ZFS Metadata Special Device: Z

wendell · July 25, 2020, 7:44pm

Introduction

ZFS Allocation Classes: It isn’t storage tiers or caching, but gosh darn it, you can really REALLY speed up your zfs pool.

From the manual:

Special Allocation Class
The allocations in the special class are dedicated to specific block types. By default this includes all metadata, the indirect blocks of user data, and any deduplication tables. The class can also be provisioned to accept small file blocks.

A pool must always have at least one normal (non-dedup/special) vdev before other devices can be assigned to the special class. If the special class becomes full, then allocations intended for it will spill back into the normal class.

Inclusion of small file blocks in the special class is opt-in. Each dataset can control the size of small file blocks allowed in the special class by setting the special_small_blocks dataset property. It defaults to zero, so you must opt-in by setting it to a non-zero value.

ZFS dataset property special_small_blocks=size - This value represents the threshold block size for including small file blocks into the special allocation class. Blocks smaller than or equal to this value will be assigned to the special allocation class while greater blocks will be assigned to the regular class. Valid values are zero or a power of two from 512B to 1M normally, and up to 16M when zfs_max_recordsize is set accordingly ^pull#9355. The default size is 0 which means no small file blocks will be allocated in the special class. Before setting this property, a special class vdev must be added to the pool.

# [Your objective]
Continue the forum post on the ZFS metadata special device, starting after its last sentence.

# [Raw data]

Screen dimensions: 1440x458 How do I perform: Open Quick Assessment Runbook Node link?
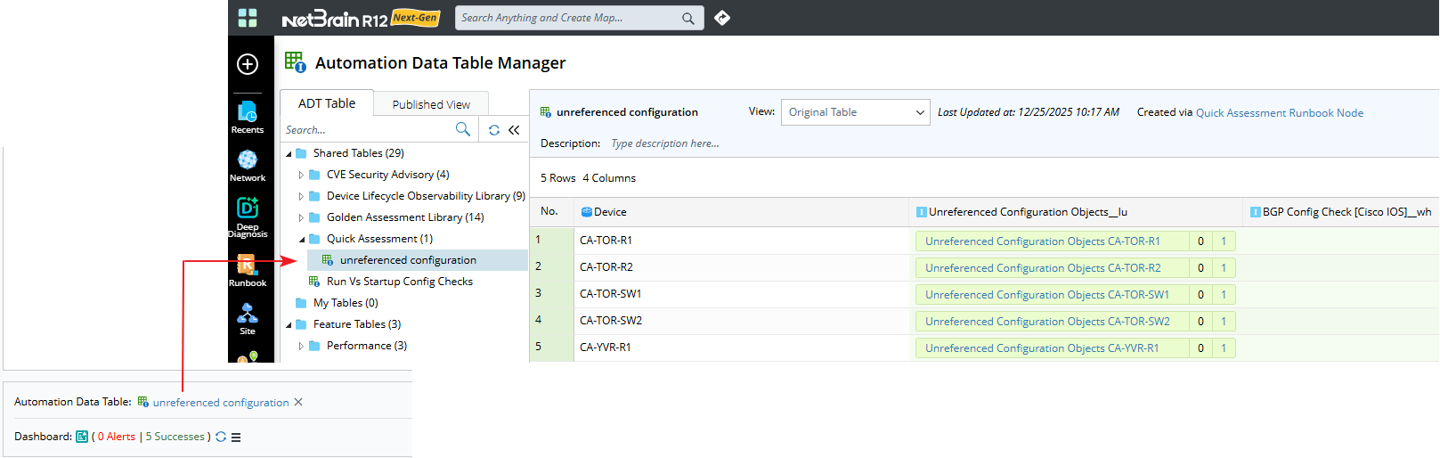[x=1279, y=113]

# [Exercise result]
VDEV type special - A device dedicated solely for allocating various kinds of internal metadata, and optionally small file blocks. The redundancy of this device should match the redundancy of the other normal devices in the pool. If more than one special device is specified, then allocations are load-balanced between those devices.

The ZFS Special Device can store meta data (where files are, allocation tables, etc) AND, optionally, small files up to a user-defined size on this special vdev. This would be a great use-case for solid-state storage.

This will dramatically speed up random I/O and cut, by half, the average number of spinning-rust I/Os needed to find and access a file. Operations like ls -lR will be insanely way faster.

The ZFS Special vdev should still have a good level of redundancy (like all Vdevs, if it fails, your pool fails).

In my mind there are two questions:

How much space do you need for Metadata storage?

In the leftover space, how many files below size X can also be stored on the special vdev (for speeeeed).

How much space do you need for Metadata storage?

The rule of thumb is 0.3% of the pool size for a typical workload. It can vary!

I was looking at the existing Level1Techs ZFS dataset for production workloads:

# zdb -Lbbbs elbereth

Traversing all blocks ...

 348M completed (  39MB/s) estimated time remaining: 432hr 31min 50sec

The ASIZE column should help you. Our dataset was only 1.9%, which makes sense since most of our space is consumed by Very Large Video Files.

How much space do you need for Metadata storage?

What we need is a histogram of file sizes, and how many files are in that size range.

Here’s some CLI magic to give you that

 find . -type f -print0 | xargs -0 ls -l | awk '{ n=int(log($5)/log(2)); if (n<10) { n=10; } size[n]++ } END { for (i in size) printf("%d %d\n", 2^i, size[i]) }' | sort -n | awk 'function human(x) { x[1]/=1024; if (x[1]>=1024) { x[2]++; human(x) } } { a[1]=$1; a[2]=0; human(a); printf("%3d%s: %6d\n", a[1],substr("kMGTEPYZ",a[2]+1,1),$2) }'

And the Output:

  1k: 270448
  2k:  72548
  4k:  74510
  8k:  62799
 16k:  36386
 32k:  74070
 64k:  21528
128k:  30624
256k:  25892
512k:  83264
  1M: 140595
  2M:  23716
  4M:  14846
  8M:   4843
 16M:   3735
 32M:   2996
 64M:   4876
128M:   6730
256M:   5312
512M:   3726
  1G:   2235
  2G:   1819
  4G:    908
  8G:    700
 16G:    277
 32G:     42
 64G:     10
128G:      1

The metadata special device stops allocating more stuff when it is more than 75% full as well, though this can be tweaked. I’d be more comfortable around 10% +/-.

Looks like if I’ve got 8tb of space on the special device (8tb of flash in other words) I’d be safe storing small files non the flash, no problem.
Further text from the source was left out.